Friday, May 08, 2009

Update on UlluTek

It has been interesting to get an open source project off the ground... Everything that I learned in the MBA school is pretty much tossed out of the window. We have a high level mission "creating simple products to accelerate the adoption of complex technologies that we love" but outside of that, it has been a constant change.

Ultimately, we want to make UlluTek a commercial success. However, we want people to adopt cool technologies as well. It's a balance between opening it up our design and a desire to get cash flow. In a way, I think it's very refreshing. We get to communicate EVERYTHING that we do to the public. If we were behind schedule, everyone knows... No need to spin anything.

In additon, I get to test out the social media channel - specifically with Facebook, Twitter, and LinkedIn. I am seeing that our traffic to the website spiked after each status that I posted on these websites - another proof that businesses can really get closer to their customers through social media. Let's see how the visits to our website improve if all of our team members utilize their own social network.

For now, we are getting more team members to join us through connections that we know. We want to give the public more useful products to play with soon. Please come and visit us at UlluTek.

Friday, April 24, 2009

An Open Source Hardware Project - UlluTek

I recently launched UlluTek, an open source hardware project, with a few engineer friends. Over the years, we discovered that there are many simple and useful hardware products that are not built because companies deem that they are - well - too simple and the ROI did not justify it. ROI strikes again!!!

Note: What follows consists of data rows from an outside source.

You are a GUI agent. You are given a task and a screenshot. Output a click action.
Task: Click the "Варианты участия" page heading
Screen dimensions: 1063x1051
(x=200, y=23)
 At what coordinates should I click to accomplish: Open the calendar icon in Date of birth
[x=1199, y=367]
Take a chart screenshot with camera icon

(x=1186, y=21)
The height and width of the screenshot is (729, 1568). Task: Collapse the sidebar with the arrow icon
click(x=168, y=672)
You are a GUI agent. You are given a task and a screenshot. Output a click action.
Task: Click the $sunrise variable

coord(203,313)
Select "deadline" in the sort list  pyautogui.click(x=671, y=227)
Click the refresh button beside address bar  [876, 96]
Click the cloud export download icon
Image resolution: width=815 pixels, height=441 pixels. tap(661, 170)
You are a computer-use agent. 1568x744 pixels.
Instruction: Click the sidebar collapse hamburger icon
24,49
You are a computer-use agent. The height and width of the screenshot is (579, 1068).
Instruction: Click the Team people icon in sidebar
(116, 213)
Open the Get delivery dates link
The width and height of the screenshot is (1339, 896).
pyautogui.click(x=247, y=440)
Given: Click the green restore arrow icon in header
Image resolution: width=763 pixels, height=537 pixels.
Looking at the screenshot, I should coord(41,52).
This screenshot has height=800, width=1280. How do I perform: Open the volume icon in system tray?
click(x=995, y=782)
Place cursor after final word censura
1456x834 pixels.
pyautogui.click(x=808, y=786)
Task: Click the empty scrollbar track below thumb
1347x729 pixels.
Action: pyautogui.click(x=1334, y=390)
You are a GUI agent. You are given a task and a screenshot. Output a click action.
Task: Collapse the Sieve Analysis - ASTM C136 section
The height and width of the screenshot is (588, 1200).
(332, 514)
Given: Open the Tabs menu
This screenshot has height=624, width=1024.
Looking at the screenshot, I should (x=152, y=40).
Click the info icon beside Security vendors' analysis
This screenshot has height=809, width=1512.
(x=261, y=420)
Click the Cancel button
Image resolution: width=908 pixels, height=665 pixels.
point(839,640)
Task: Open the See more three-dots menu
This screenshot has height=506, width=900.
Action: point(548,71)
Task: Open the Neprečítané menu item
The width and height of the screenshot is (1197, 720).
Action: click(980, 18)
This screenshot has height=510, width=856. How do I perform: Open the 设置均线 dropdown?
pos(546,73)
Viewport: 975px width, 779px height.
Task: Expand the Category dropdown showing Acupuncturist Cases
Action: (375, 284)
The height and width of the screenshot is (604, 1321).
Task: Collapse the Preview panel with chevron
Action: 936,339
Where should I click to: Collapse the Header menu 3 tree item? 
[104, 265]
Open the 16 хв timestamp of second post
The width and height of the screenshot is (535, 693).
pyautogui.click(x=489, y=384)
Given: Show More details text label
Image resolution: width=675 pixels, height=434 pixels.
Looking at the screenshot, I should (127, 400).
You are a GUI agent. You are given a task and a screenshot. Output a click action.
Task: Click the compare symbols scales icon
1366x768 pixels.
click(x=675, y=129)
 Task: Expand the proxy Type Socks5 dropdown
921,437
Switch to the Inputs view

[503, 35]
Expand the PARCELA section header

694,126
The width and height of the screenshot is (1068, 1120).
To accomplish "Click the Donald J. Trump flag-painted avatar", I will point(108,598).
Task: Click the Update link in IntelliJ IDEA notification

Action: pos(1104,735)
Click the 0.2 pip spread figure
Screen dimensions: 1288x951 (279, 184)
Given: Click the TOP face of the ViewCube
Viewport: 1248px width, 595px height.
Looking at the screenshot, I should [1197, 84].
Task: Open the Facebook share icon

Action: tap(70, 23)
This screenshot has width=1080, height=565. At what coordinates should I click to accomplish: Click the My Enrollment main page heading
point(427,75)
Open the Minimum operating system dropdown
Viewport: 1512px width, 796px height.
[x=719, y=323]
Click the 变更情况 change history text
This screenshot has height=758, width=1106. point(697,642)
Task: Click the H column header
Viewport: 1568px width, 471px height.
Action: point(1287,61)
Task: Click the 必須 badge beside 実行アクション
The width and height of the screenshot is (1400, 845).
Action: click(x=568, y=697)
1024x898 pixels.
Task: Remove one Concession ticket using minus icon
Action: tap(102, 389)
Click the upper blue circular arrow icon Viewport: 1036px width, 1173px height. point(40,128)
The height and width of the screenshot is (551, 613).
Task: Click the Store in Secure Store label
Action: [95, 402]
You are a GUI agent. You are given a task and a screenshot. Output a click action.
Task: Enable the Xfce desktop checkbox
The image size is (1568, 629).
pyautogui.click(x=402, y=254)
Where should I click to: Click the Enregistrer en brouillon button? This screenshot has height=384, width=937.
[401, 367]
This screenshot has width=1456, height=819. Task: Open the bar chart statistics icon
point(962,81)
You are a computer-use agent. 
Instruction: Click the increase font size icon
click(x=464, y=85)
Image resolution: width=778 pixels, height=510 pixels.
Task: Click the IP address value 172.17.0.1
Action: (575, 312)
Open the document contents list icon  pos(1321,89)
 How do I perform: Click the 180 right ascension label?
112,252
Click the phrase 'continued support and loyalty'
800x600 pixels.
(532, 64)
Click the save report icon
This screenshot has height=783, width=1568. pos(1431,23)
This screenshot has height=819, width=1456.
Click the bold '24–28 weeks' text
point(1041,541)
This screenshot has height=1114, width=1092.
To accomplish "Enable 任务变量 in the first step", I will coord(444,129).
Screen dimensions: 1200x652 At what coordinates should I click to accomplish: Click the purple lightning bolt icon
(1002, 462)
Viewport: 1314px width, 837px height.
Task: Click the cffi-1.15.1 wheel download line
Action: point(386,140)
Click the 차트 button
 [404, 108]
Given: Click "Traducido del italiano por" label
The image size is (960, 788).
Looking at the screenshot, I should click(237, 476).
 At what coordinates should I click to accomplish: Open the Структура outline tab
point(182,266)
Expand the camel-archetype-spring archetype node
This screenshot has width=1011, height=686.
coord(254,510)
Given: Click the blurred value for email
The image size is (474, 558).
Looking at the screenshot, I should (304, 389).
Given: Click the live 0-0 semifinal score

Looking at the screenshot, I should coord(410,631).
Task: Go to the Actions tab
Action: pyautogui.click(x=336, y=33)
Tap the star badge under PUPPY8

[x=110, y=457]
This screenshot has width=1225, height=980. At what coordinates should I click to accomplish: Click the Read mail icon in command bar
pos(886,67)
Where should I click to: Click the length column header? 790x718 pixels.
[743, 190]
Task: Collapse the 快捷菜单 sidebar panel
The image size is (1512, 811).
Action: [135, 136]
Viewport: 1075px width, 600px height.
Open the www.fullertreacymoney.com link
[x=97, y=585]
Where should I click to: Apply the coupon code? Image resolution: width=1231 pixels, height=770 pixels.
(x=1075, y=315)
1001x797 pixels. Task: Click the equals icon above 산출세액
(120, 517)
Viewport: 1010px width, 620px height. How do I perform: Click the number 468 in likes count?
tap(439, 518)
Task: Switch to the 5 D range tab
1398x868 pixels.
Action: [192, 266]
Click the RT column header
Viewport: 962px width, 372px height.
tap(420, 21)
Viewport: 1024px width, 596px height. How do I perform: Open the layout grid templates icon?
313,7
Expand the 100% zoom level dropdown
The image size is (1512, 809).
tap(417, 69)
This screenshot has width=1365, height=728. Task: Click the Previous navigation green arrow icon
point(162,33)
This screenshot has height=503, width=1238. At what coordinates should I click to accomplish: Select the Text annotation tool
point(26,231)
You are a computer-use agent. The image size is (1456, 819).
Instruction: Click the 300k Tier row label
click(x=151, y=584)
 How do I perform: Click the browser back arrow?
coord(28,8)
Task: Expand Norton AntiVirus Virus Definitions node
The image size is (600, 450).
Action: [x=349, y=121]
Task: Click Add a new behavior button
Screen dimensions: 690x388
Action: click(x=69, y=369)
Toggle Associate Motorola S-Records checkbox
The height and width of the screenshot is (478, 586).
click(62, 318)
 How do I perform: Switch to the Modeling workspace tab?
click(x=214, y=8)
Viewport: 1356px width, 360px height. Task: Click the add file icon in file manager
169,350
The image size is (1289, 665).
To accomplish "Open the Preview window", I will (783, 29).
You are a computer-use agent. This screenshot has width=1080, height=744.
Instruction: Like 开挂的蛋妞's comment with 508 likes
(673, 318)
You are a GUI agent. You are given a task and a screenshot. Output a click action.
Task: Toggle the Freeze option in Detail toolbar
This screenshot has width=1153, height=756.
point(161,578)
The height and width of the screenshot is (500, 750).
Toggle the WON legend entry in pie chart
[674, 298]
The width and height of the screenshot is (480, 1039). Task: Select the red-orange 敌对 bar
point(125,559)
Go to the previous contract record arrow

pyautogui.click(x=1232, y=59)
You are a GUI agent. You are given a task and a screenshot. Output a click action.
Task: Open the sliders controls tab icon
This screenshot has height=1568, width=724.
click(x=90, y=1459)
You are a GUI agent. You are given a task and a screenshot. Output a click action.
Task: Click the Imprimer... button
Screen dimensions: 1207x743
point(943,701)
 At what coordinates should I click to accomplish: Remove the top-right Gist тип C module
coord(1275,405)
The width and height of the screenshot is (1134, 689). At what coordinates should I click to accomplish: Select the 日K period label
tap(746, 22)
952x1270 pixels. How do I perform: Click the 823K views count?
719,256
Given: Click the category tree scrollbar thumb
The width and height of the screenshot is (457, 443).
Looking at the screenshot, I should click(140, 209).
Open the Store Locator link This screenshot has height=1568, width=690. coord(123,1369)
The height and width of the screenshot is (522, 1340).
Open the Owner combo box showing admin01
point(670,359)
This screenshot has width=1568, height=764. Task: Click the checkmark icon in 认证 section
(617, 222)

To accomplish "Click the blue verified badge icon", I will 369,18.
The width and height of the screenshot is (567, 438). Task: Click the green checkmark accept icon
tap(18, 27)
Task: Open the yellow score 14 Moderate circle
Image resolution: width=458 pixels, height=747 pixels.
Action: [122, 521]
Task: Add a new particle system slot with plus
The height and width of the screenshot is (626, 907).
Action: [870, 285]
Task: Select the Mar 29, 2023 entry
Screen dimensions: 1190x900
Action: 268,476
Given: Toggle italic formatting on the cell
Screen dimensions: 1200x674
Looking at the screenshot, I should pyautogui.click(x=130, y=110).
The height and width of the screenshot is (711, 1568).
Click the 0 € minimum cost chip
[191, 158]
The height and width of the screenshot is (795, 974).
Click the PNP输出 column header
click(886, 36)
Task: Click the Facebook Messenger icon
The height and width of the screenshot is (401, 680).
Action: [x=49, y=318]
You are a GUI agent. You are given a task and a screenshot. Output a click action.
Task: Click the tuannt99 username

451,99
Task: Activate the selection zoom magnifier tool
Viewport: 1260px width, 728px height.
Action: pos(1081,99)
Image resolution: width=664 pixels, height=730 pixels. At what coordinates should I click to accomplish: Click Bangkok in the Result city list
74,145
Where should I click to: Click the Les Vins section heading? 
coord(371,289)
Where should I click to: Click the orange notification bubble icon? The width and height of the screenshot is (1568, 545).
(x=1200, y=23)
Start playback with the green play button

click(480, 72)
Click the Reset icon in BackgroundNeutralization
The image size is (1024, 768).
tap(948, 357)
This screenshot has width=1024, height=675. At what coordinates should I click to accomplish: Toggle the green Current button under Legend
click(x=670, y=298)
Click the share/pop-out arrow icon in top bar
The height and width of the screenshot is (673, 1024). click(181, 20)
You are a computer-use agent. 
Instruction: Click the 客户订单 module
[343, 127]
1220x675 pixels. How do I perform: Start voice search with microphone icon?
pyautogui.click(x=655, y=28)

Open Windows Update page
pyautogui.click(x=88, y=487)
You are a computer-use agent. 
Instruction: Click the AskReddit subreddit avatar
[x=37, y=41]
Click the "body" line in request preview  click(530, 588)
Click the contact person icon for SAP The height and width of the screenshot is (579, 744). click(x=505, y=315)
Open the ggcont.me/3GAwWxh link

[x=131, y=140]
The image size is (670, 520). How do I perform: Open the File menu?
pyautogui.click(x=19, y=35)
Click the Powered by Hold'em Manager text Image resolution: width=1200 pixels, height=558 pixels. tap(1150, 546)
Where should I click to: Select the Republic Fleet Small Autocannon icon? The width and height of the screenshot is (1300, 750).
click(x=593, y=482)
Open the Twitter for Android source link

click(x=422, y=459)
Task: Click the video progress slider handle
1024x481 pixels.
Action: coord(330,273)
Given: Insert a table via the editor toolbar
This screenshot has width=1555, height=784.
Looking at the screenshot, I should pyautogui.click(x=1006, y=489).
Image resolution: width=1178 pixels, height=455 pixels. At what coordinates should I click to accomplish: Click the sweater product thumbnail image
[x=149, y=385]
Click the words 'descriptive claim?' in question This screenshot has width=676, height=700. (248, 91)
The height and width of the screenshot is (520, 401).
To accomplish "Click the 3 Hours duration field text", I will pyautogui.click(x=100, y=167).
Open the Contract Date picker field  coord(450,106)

Since we are bootstrapping the project (no venture capital firms in their right minds would invest in an open source company nowadays), we have to figure out the cheapest way to get the website up and running. To my surprise, there are so many options to choose from. I settled on a few tools to start:

  • Web creation and hosting: Weebly - I was able to setup the site in less than half an hour. I registered the domain with Weebly and got 50-user Google Apps Standard Edition. I got 6 users up and running in less than 15 minutes.
  • Instant Messaging: even though Google Apps comes with Chat application, we chose Skype since it gives us a better conferencing capability. Besides, I am already using Skype to call my family in Vietnam and loving the service.
  • Wiki/Forum: I have not picked an application yet but WetPaint looks very interesting. Ning is in the running as well.
  • Code revision: I am going to use LaunchPad for code depository and revision.
  • Drawing: I am using Inkscape for homemade logos and other drawing needs. Inkscape has tons of tutorials on the web so it was very helpful learning the tool.
  • 3D Drawing: Google Sketchup fills this need although Inkscape has some basic 3D capability as well. Sketchup is a lot more fun and my 8-yr old son loves to play with the program.
So for now, I have enough tools to get the project up and running. My engineering friends are still looking for a low cost CAD tool. Any recommendation out there?